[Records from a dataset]
☆ ☆ ☆ ☆ ☆ ☆ ☆
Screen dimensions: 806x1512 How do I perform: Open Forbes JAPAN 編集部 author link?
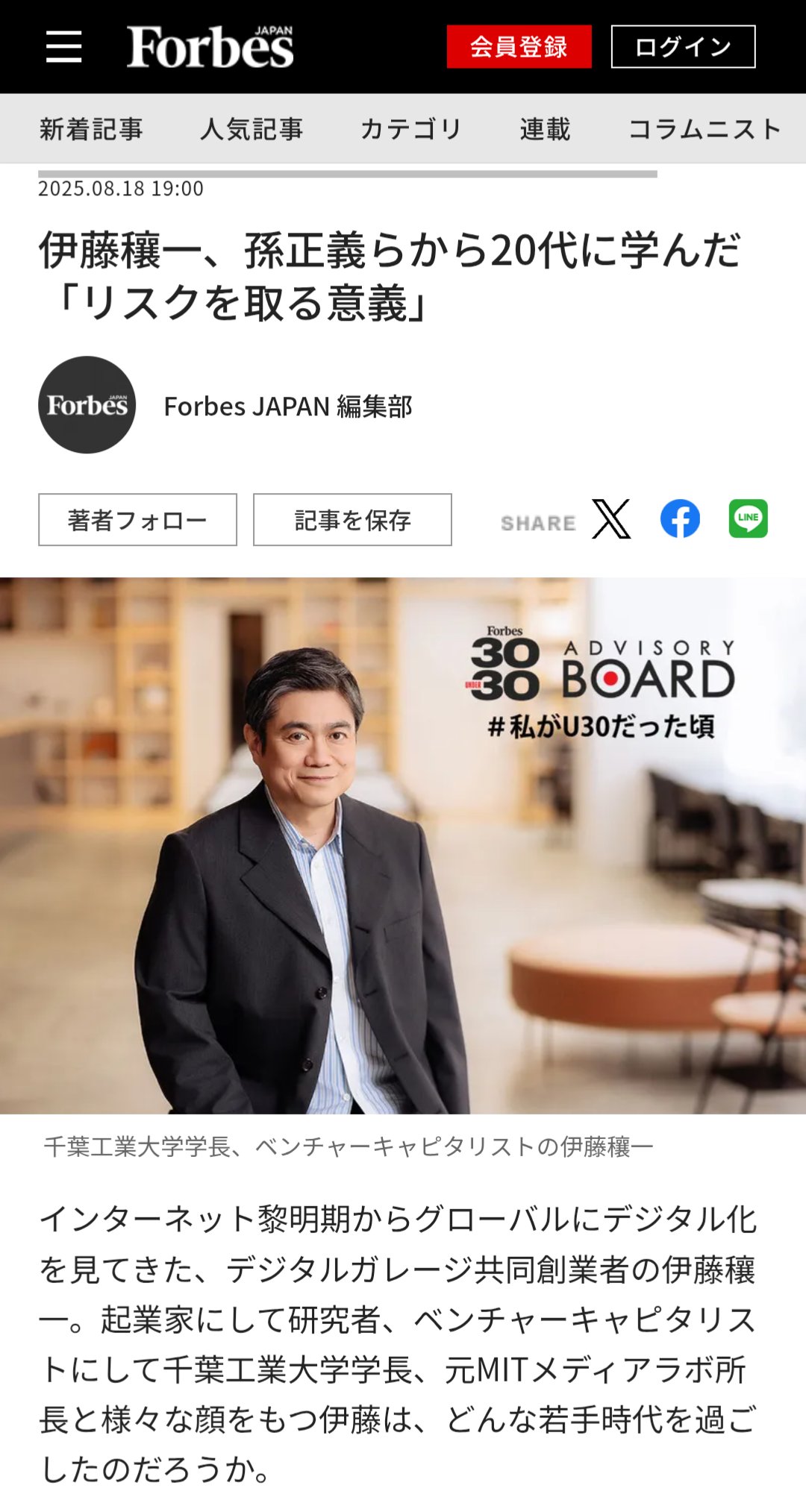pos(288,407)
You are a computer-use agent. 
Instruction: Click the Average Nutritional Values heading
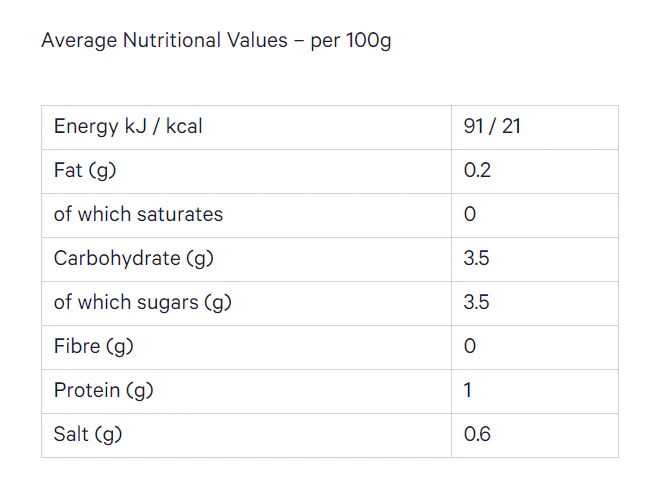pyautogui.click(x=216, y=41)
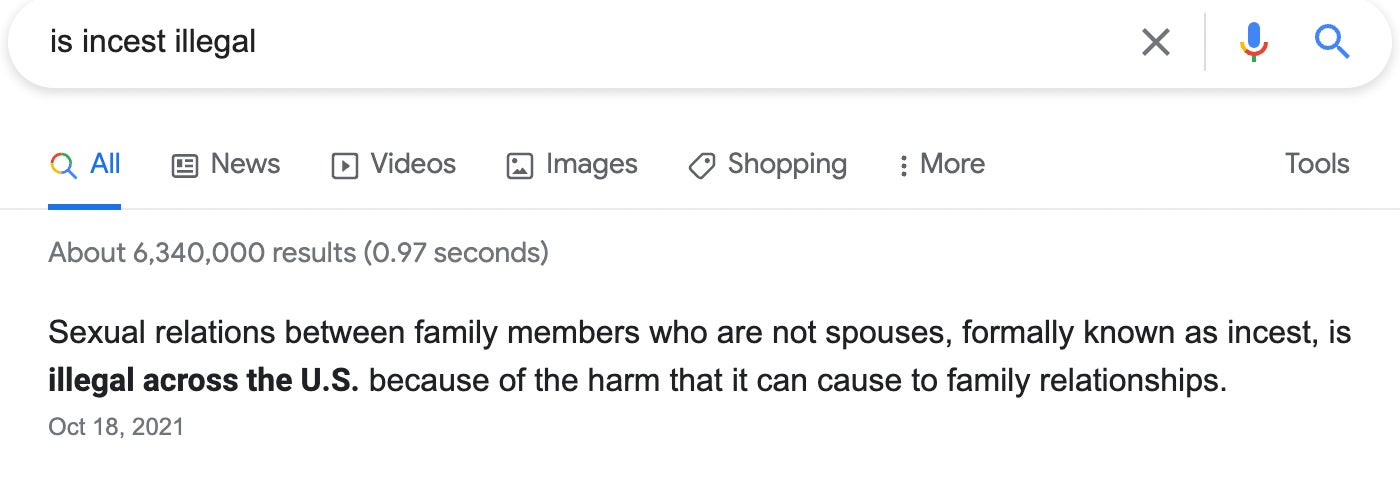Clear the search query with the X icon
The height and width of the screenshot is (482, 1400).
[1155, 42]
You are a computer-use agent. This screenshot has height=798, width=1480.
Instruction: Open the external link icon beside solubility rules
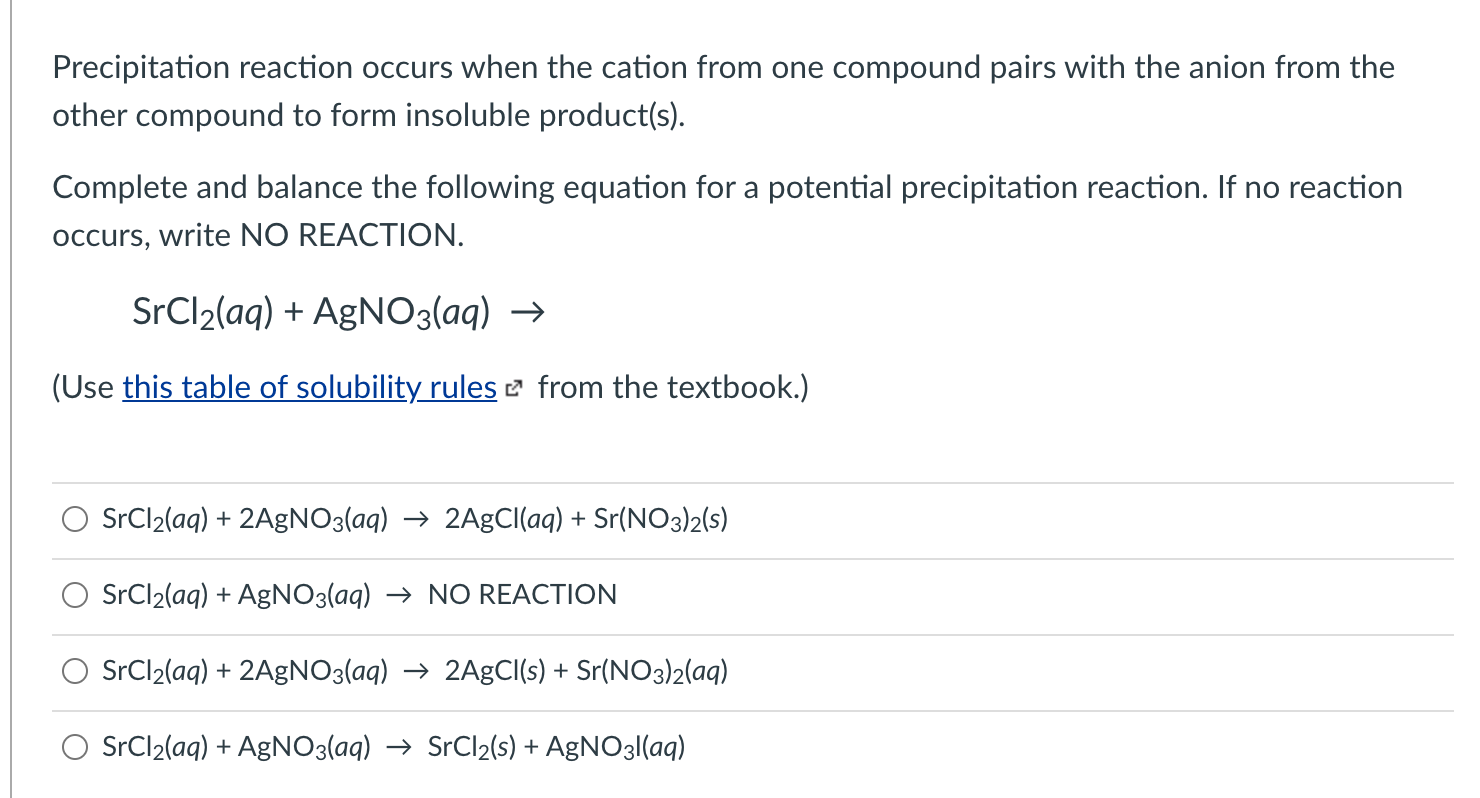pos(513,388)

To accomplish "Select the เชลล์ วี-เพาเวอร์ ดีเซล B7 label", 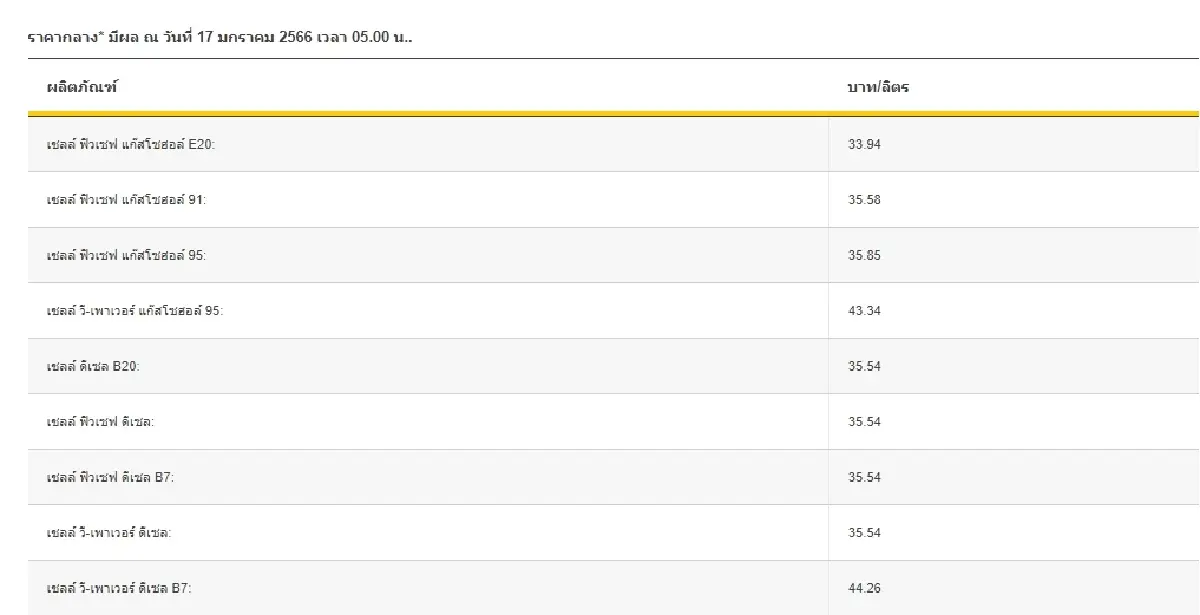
☆ ☆ ☆ ☆ ☆ ☆ ☆
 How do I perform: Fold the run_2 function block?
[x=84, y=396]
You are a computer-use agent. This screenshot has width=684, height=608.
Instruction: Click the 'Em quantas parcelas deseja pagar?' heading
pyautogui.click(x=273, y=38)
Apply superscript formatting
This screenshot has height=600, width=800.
☆ ☆ ☆ ☆ ☆ ☆ ☆
# Instructions to follow
Every line above from the one with "has height=798, width=1480." down to the one with "the เชลล์ วี-เพาเวอร์" must be written out exactly, and no picture may appear.

# Completed task
You are a computer-use agent. This screenshot has height=798, width=1480.
Instruction: Open the external link icon beside solubility rules
pos(513,388)

To accomplish "Select the เชลล์ วี-เพาเวอร์ ดีเซล B7 label", 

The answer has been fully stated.